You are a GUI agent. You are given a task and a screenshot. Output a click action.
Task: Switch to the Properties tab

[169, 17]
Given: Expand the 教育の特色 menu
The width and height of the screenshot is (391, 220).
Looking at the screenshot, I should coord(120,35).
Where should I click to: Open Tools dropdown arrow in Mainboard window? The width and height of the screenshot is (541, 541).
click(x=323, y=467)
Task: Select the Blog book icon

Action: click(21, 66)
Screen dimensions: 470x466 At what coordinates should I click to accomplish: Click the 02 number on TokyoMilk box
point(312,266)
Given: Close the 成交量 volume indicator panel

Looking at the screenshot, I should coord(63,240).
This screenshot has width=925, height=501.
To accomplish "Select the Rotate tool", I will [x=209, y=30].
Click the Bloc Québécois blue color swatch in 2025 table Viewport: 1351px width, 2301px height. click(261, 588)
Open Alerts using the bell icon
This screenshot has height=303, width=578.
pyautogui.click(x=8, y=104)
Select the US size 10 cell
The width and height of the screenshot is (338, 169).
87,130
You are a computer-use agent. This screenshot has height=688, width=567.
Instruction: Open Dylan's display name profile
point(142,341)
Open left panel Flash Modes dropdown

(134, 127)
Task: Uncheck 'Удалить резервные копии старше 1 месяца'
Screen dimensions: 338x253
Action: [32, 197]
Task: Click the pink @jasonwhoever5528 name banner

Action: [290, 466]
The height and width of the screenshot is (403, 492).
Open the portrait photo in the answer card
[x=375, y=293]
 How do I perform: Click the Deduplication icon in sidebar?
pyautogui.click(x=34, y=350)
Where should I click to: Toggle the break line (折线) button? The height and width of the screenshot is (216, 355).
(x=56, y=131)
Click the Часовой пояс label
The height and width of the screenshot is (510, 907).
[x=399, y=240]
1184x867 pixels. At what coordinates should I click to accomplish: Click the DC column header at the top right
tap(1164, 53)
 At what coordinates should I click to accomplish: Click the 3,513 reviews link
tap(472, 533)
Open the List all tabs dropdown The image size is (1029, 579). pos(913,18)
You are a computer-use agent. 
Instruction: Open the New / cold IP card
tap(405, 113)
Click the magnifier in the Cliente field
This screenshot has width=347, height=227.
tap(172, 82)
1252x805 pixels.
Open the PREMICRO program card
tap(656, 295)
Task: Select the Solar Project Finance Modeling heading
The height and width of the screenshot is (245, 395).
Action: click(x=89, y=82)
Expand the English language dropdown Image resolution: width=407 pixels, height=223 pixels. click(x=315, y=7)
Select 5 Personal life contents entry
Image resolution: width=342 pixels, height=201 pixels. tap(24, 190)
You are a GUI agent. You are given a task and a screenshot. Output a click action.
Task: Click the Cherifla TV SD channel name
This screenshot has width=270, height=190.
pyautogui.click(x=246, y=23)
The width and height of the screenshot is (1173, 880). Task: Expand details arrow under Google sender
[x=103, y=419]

WORK INSTRUCTION:
In the material above, tally the lines that include the word "computer" and give only that figure.

EXPECTED ANSWER:
2